In the health context, VAS has been widely used as a measure of symptoms and various domains of health including the direct measurement of a patient’s own health or as a means of valuing generic health state classifications including the Quality of Well-Being scale (QWB) (Kaplan and Anderson, 1988), the HUI (Feeny et al., 2002) and the EQ-5D (Brooks et al., 2003). Figure 1 presents an example of the VAS developed by the Euroqol group. VAS can also be used to elicit the value attached to temporary health states (e.g., those lasting for a specified period of time after which there is a return to good health in contrast to chronic health states which are assumed to last for the rest of a person’s life) and states considered worse than death.
The Standard Gamble (SG)
The SG comes from expected utility theory, which postulates that individuals choose between prospects – for example, different ways of managing a medical condition – in such a way as to maximize their ‘expected’ utility. The SG method gives the respondent a choice between a certain intermediate outcome and the uncertainty of a gamble with two possible outcomes, one of which is better than the certain intermediate outcome and one of which is worse. The SG task for eliciting the value attached to health states considered better than dead is displayed in Figure 2. The respondent is offered two alternatives. Alternative 1 is a treatment with two possible outcomes: either the patient is returned to normal health and lives for an additional t years (probability = P), or the patient dies immediately (probability = 1-P). Alternative 2 has the certain outcome of chronic state hi for life (t years).

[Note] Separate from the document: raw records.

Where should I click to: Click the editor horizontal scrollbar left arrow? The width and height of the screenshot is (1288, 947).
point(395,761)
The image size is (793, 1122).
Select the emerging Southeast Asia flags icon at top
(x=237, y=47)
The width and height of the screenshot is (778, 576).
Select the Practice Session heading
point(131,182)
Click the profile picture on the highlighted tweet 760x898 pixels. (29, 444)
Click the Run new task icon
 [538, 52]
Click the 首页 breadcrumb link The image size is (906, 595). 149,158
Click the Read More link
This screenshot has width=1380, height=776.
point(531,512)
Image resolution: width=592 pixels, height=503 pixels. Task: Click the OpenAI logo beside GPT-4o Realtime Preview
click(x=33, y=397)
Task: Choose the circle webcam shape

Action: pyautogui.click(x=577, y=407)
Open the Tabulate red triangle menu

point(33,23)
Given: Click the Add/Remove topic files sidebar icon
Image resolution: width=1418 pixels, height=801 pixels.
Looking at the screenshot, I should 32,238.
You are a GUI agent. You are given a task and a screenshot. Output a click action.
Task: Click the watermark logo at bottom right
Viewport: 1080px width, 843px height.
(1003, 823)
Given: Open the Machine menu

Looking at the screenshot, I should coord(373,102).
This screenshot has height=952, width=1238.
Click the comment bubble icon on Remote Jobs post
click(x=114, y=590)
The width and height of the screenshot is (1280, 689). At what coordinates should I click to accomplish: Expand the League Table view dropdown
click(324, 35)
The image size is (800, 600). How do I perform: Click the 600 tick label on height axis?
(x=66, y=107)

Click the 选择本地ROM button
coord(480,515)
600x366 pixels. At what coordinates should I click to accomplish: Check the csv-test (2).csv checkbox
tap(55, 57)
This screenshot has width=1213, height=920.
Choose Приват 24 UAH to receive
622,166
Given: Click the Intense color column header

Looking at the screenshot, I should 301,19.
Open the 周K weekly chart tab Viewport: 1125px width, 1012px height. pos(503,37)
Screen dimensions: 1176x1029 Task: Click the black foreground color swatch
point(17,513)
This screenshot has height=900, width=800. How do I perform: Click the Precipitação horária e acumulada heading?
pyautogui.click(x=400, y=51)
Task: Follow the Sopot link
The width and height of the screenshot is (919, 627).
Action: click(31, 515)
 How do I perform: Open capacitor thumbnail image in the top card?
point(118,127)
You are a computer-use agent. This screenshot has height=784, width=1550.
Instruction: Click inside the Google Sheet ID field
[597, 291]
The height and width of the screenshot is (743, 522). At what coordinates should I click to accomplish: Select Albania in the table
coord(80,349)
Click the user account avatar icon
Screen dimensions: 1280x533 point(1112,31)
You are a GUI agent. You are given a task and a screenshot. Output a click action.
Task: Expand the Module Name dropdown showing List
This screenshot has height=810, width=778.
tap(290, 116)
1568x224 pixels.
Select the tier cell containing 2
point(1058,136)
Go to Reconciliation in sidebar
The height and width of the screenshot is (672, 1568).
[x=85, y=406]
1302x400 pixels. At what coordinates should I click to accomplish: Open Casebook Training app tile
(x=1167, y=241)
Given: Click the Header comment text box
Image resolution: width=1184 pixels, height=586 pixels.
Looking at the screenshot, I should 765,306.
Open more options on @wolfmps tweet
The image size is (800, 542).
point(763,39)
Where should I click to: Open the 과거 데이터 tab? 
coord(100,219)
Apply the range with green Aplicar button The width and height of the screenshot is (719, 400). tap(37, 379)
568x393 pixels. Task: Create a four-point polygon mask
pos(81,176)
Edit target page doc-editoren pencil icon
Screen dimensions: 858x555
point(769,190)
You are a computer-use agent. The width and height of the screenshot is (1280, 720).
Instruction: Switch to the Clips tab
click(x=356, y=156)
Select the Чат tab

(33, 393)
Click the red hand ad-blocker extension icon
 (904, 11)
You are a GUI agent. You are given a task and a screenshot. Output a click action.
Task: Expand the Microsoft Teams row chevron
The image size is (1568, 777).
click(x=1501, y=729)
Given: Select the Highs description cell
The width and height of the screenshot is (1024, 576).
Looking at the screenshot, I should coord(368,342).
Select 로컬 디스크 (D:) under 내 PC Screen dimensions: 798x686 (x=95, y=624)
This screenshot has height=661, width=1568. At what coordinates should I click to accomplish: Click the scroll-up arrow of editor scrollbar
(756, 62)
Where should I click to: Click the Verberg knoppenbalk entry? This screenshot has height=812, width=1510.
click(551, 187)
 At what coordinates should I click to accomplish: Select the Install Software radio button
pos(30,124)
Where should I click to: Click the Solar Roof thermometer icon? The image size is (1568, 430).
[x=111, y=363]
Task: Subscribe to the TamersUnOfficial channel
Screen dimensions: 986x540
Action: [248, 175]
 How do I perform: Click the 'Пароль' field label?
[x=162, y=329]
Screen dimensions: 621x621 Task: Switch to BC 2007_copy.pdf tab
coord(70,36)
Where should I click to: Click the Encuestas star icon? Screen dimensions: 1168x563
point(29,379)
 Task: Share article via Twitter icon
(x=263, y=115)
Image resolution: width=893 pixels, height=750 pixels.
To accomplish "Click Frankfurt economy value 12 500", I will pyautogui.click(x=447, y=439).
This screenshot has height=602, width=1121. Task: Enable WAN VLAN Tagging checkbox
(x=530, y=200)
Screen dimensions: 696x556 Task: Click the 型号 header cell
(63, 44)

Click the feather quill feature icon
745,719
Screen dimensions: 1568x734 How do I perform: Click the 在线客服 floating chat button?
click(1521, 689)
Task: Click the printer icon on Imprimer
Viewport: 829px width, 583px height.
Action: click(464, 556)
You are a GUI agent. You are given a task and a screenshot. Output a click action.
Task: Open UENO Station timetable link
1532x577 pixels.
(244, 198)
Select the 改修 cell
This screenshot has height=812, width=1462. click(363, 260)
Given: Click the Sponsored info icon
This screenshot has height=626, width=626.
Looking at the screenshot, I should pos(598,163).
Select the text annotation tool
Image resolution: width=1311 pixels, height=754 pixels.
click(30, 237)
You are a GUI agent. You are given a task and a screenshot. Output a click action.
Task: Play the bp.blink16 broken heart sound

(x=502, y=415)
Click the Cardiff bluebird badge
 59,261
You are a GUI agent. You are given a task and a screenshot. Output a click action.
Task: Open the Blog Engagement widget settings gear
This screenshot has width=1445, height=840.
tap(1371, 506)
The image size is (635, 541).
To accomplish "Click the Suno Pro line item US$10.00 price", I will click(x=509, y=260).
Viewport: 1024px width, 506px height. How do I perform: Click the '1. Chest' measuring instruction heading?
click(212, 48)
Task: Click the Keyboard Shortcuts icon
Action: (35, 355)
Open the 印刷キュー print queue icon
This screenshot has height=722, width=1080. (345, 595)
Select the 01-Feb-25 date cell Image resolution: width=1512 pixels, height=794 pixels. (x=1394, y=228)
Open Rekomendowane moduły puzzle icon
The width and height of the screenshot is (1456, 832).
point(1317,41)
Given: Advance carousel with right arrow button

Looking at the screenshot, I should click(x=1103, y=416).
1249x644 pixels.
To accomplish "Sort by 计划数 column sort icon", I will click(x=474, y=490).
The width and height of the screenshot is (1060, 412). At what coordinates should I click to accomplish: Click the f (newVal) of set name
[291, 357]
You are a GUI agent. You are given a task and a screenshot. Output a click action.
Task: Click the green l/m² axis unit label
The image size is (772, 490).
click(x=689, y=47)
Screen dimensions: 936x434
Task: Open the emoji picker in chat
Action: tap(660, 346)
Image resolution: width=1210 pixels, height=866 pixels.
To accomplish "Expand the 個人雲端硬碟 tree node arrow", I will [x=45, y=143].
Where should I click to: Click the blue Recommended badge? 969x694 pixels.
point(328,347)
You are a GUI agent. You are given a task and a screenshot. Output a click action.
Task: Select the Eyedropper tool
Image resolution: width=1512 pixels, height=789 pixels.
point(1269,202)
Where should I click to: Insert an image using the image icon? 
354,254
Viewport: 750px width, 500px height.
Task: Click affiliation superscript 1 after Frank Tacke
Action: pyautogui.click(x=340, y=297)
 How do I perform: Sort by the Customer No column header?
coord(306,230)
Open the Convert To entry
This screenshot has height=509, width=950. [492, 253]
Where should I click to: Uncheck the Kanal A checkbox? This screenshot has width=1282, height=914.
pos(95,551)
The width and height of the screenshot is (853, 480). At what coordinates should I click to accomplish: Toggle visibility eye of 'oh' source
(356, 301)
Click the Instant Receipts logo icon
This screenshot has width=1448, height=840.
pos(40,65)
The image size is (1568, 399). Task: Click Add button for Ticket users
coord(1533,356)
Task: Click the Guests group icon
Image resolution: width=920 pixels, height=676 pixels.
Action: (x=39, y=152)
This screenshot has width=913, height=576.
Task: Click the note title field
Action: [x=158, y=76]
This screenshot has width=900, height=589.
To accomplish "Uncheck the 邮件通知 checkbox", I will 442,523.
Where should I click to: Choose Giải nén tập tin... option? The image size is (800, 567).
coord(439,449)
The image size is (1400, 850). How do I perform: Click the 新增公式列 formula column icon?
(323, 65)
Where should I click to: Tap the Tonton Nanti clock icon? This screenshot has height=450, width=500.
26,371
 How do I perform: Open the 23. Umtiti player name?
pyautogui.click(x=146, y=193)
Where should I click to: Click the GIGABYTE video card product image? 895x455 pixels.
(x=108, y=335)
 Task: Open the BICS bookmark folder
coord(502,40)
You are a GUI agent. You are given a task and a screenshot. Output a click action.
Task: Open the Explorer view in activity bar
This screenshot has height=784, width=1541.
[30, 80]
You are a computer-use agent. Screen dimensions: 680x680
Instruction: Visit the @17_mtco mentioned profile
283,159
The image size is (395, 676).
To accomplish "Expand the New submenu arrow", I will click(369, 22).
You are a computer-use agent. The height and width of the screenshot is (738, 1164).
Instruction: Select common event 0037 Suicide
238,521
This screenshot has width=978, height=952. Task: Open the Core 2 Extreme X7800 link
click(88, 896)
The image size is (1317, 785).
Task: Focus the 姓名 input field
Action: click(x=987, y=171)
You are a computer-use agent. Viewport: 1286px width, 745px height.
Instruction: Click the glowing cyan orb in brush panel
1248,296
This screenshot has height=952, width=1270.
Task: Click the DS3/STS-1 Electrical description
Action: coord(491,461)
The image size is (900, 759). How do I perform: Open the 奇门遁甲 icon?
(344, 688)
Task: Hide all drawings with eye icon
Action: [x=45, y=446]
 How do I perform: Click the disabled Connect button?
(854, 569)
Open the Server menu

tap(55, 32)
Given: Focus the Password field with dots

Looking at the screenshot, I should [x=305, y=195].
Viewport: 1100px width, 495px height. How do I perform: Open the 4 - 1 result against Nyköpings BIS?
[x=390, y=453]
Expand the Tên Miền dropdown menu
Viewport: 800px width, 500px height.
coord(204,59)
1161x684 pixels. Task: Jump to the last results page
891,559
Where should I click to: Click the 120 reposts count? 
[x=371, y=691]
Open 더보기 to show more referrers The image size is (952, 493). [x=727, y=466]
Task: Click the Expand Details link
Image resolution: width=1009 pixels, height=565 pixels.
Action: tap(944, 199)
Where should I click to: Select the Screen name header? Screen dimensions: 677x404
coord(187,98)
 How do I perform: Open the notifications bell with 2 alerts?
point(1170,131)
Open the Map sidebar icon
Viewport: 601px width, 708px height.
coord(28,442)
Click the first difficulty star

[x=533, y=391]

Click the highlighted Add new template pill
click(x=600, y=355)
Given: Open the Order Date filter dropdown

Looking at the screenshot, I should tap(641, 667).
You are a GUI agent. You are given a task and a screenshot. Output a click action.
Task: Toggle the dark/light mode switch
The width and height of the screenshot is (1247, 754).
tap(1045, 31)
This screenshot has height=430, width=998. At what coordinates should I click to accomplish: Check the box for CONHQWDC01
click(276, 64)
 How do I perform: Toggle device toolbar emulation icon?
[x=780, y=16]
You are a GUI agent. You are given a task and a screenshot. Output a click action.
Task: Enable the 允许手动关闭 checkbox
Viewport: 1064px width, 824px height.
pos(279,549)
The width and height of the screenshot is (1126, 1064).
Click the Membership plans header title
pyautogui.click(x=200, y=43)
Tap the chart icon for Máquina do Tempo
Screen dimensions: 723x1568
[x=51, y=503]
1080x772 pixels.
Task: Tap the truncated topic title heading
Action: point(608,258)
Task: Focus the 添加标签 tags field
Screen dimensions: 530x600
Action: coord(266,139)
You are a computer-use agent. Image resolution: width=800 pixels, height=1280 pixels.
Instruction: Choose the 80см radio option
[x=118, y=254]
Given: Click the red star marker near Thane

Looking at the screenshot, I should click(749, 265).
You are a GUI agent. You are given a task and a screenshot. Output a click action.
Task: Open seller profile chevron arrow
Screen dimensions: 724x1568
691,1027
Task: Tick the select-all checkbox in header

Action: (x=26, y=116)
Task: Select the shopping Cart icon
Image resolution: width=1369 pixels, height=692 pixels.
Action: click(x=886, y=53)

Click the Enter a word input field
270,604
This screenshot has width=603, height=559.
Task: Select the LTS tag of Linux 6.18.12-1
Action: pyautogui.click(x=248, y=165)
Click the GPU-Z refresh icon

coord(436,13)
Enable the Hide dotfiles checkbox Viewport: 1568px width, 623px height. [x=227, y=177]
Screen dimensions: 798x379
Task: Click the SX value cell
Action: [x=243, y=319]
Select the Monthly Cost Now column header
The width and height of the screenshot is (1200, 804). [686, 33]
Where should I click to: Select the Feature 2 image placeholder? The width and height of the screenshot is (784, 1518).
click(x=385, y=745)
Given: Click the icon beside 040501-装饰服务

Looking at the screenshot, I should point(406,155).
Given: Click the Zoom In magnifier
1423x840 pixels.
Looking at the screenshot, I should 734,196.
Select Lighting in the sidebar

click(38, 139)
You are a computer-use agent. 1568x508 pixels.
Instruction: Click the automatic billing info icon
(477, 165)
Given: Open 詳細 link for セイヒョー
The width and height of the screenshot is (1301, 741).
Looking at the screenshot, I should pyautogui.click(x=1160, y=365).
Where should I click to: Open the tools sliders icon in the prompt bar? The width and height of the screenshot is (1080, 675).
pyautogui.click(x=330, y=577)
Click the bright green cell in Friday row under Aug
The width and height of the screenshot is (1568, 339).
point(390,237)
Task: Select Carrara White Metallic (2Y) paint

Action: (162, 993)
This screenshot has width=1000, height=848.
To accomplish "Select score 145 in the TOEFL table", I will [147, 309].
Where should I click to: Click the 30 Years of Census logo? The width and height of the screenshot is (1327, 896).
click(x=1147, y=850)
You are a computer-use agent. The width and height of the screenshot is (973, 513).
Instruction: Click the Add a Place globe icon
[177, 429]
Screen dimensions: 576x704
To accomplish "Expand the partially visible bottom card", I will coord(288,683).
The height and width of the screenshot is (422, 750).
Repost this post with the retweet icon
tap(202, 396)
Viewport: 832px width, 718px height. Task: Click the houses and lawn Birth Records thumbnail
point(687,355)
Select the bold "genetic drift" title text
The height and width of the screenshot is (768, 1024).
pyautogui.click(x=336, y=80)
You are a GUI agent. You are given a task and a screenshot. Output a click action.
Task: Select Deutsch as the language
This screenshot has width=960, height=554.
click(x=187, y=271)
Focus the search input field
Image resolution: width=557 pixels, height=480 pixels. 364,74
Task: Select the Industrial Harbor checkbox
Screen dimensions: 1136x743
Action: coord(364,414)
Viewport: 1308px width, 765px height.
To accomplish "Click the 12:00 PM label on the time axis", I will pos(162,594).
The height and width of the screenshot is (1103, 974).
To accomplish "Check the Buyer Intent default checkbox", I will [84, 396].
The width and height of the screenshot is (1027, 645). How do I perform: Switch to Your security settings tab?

The probability P of the best outcome is varied until the individual is indifferent between the certain intermediate outcome and the gamble. This probability P is the utility for the certain outcome, state hi. This technique is then repeated for all intermediate outcomes. The SG can also be modified to elicit the value attached to health states considered worse than death and temporary health states.
The SG technique has been widely applied in the decision-making literature and has also been extensively applied to medical decision making, including the valuation of health states, in which it has been used (indirectly via a transformation of VAS) to value the HUI2 and HUI3 (Torrance et al., 1996; Feeney et al., 2002) and to directly value SF-6D (Brazier et al., 2002) and a number of condition-specific health state scenarios or vignettes (Brazier et al., 2007). There are many variants of the SG technique that differ in terms of the procedure used to identify the point of indifference, the use of props, and the method of administration (e.g., by interviewer, computer, or self-administered paper questionnaire).
The Time Trade-Off (TTO)
The TTO technique was developed specifically for use in health care in an effort to overcome the problems associated with SG in explaining probabilities to respondents. TTO asks respondents to choose between two alternatives of certainty rather than between a certain outcome and a gamble with two possible outcomes. The application of TTO to a chronic state considered better than dead is illustrated in Figure 3.
The approach involves presenting individuals with a paired comparison. For a chronic health state preferred to death, alternative 1 involves living for period t in a specified but less than full health state (state hi). Alternative 2 involves full health for time period x where x < t. Time x is varied until the respondent is indifferent between the two alternatives. The score given to the less than full health state is then x/t. The TTO task can be modified to consider chronic health states considered worse than death and temporary health states. In common with SG, there are numerous variants of TTO using different elicitation procedures, props (if any), and modes of administration.